* [Items from a data source]:
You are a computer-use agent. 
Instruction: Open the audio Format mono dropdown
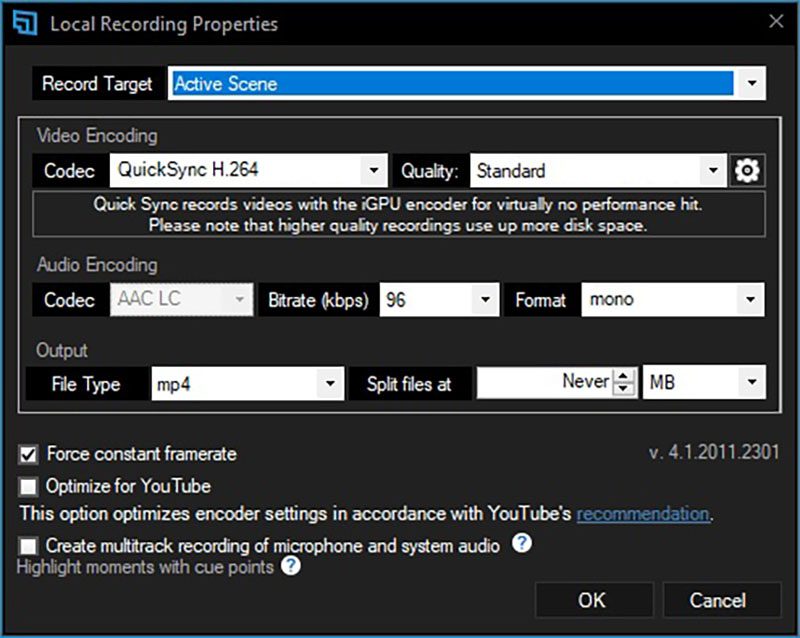[751, 300]
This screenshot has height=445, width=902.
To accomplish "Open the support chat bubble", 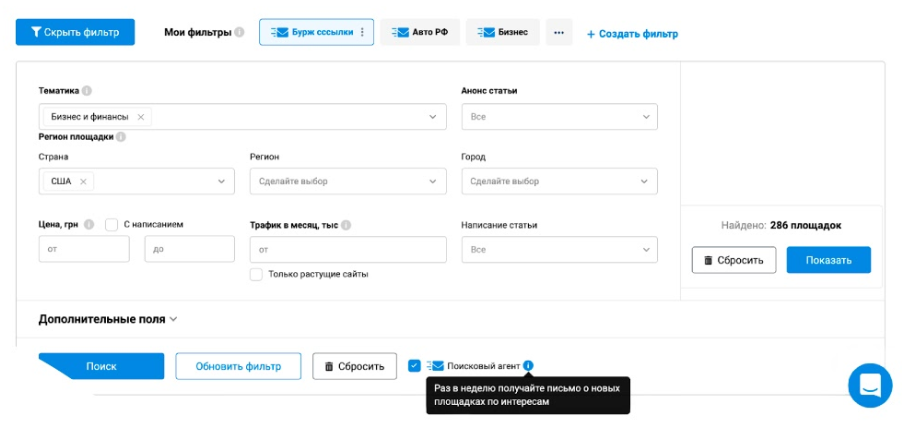I will coord(869,385).
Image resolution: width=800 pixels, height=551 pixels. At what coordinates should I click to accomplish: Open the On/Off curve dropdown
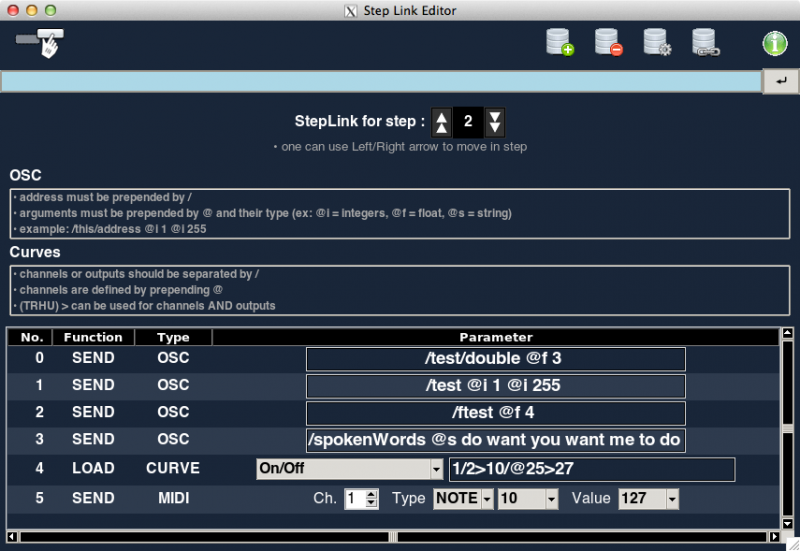click(436, 469)
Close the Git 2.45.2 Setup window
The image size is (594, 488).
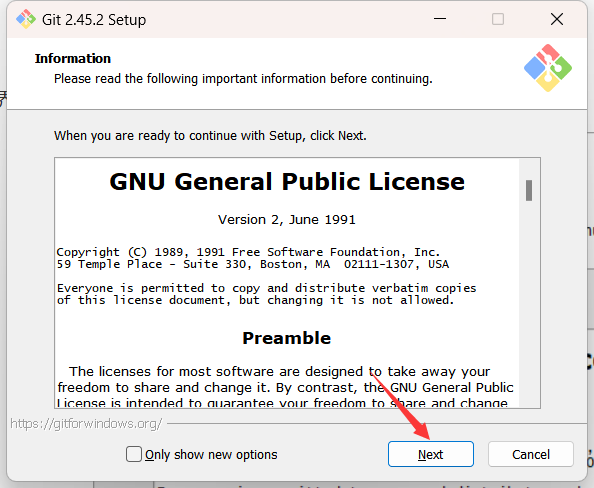click(557, 19)
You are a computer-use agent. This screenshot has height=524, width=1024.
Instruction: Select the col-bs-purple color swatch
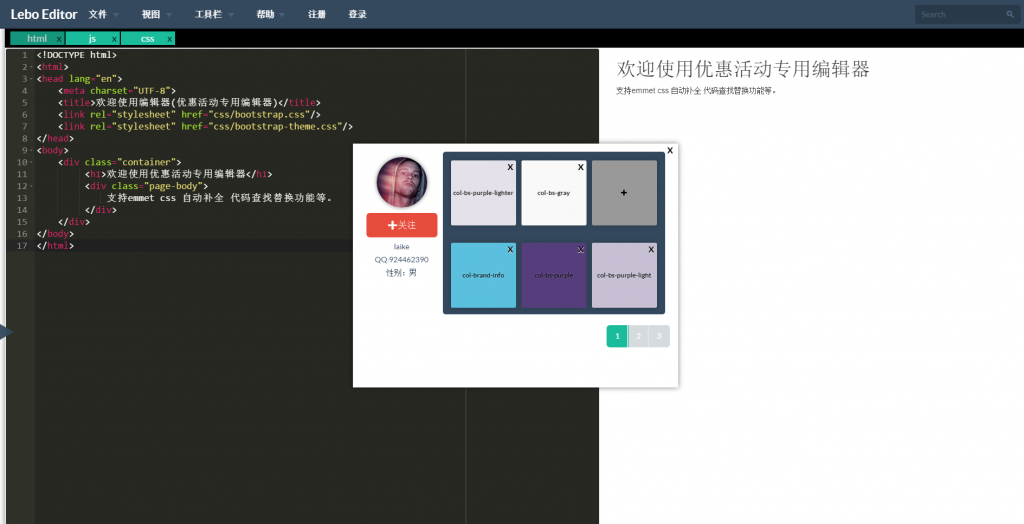point(553,275)
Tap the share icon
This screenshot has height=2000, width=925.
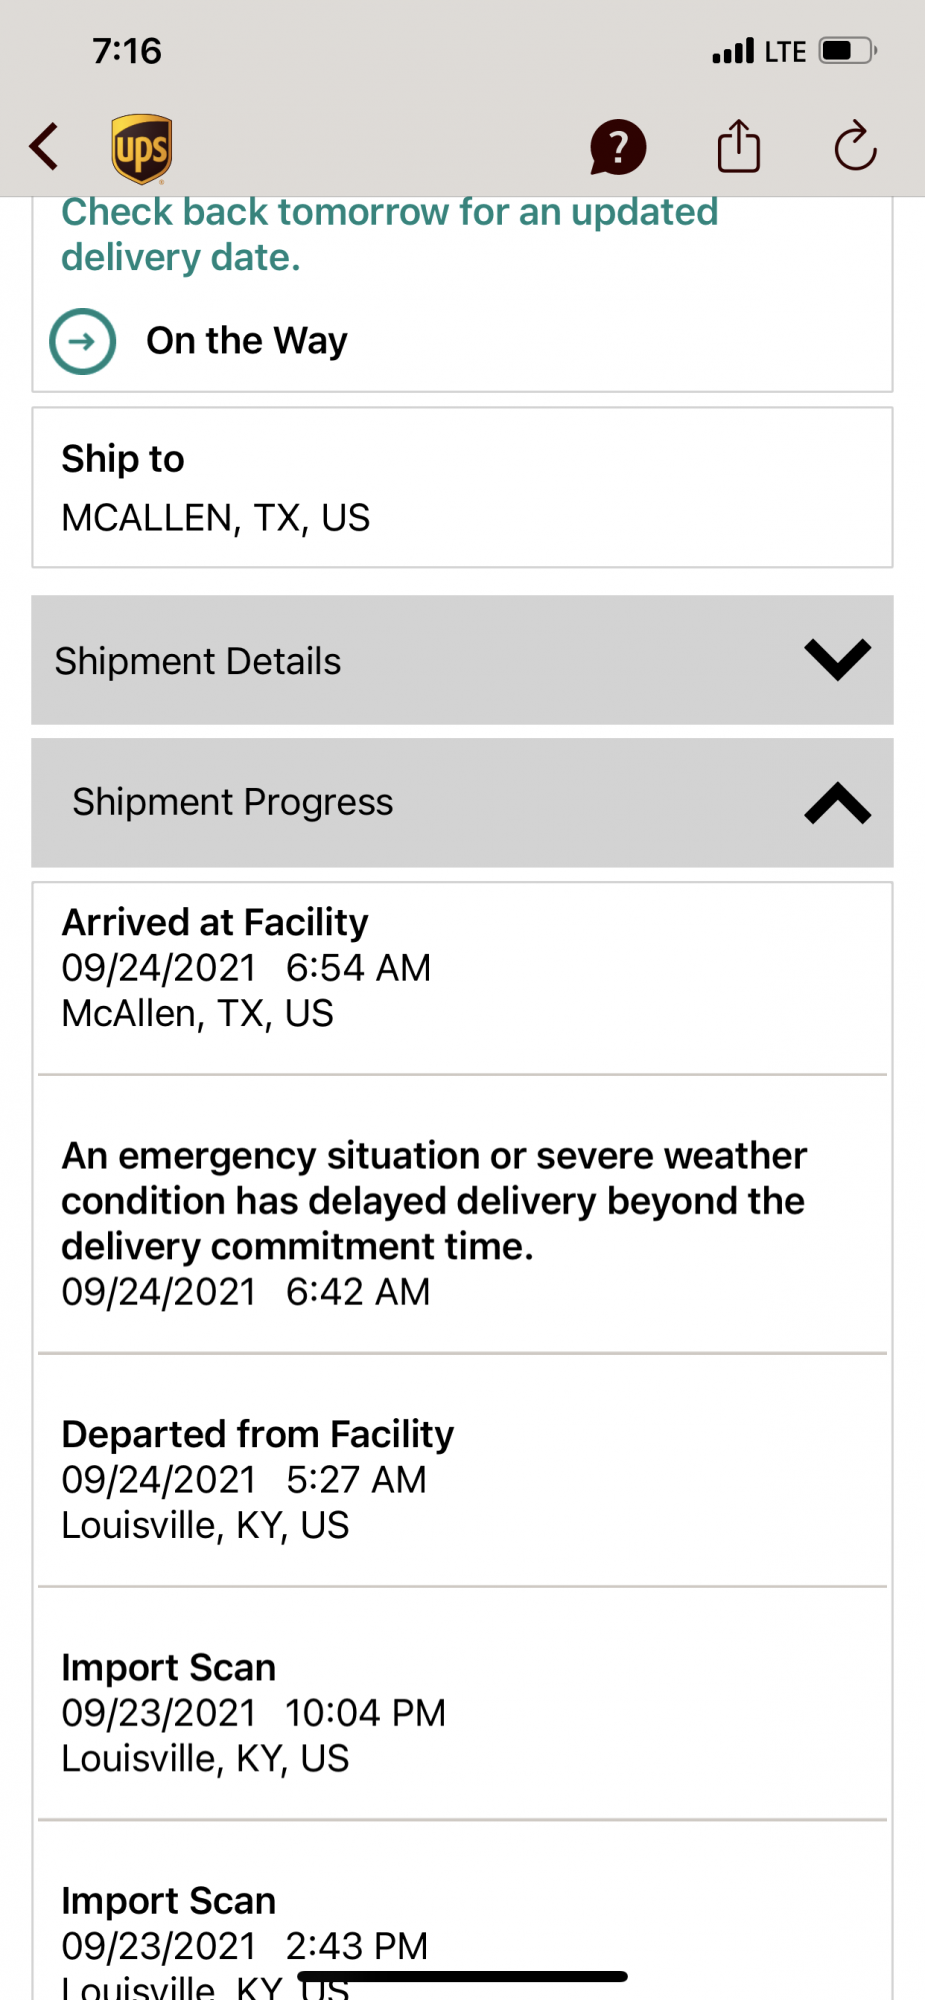[x=739, y=147]
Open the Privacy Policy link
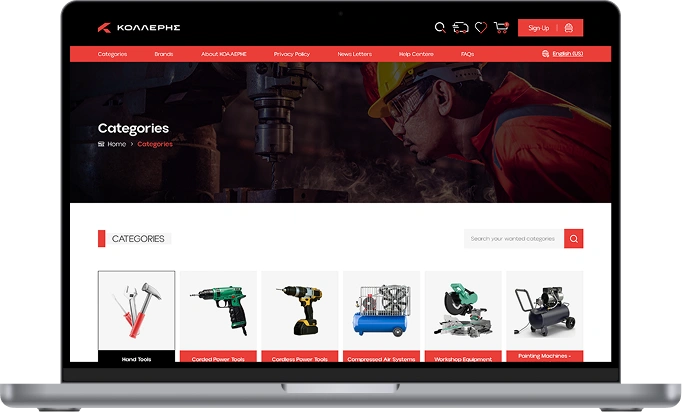 291,54
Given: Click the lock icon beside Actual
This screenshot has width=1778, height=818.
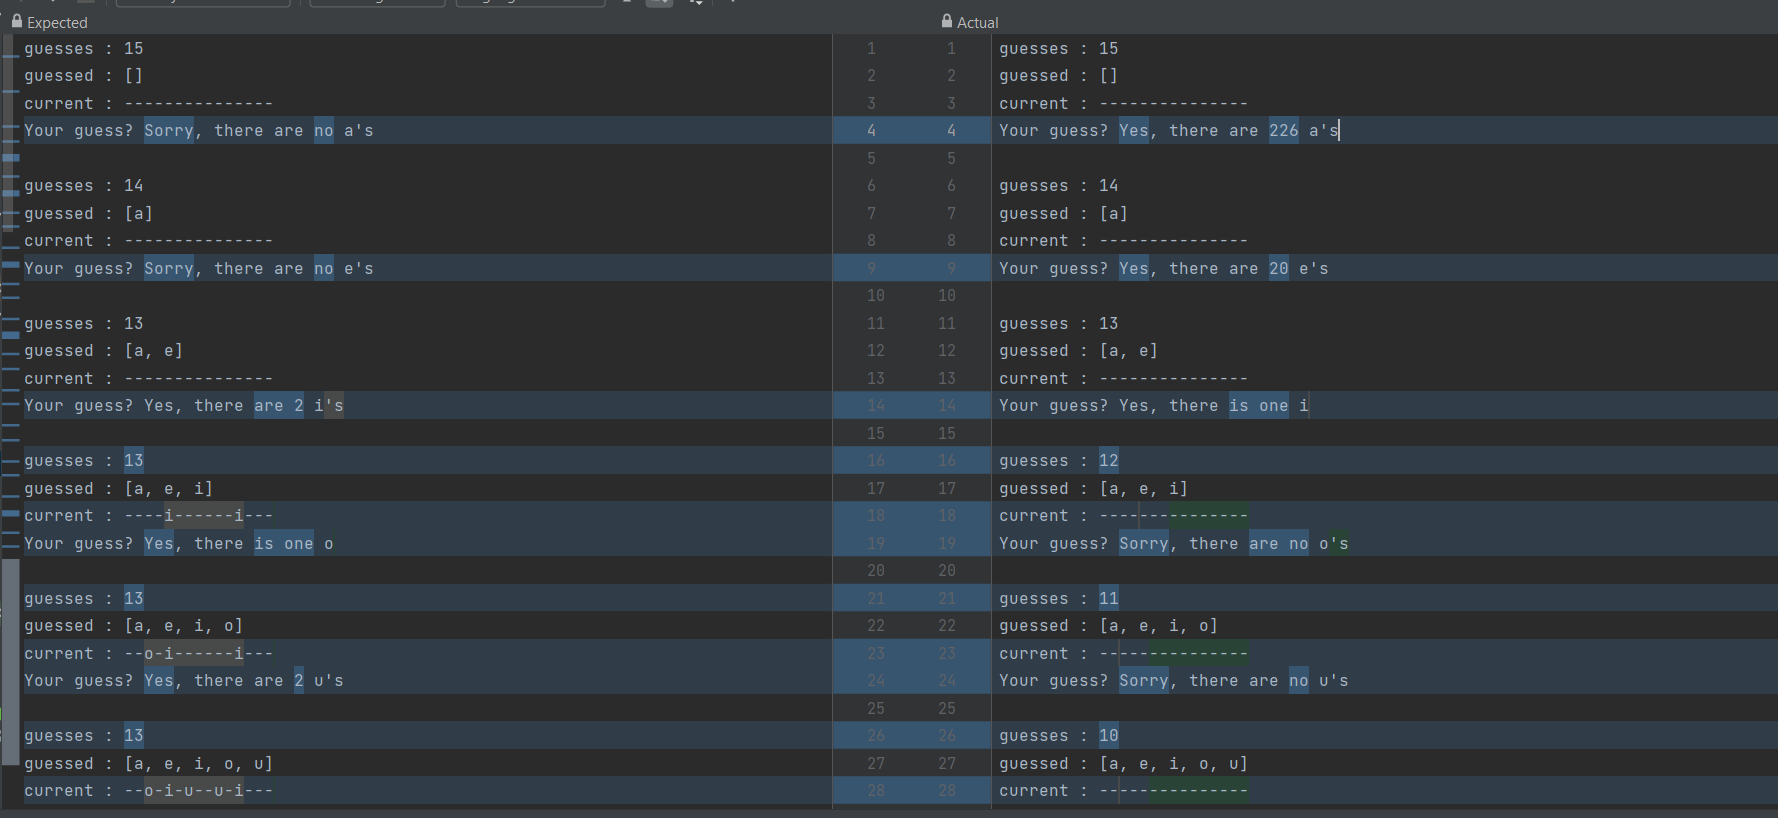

* [EXERCISE DESCRIPTION]: Give as a numbered list the lines from the line with "You are a computer-use agent. This" through the last line above, skipping blank lines and leaving the pictures out.

* [TASK RESPONSE]:
1. You are a computer-use agent. This screenshot has height=524, width=1024.
2. Instruction: Select the col-bs-purple color swatch
3. point(553,275)
4. Tap the share icon
5. This screenshot has height=2000, width=925.
6. [x=739, y=147]
7. Open the Privacy Policy link
8.  291,54
9. Given: Click the lock icon beside Actual
10. This screenshot has width=1778, height=818.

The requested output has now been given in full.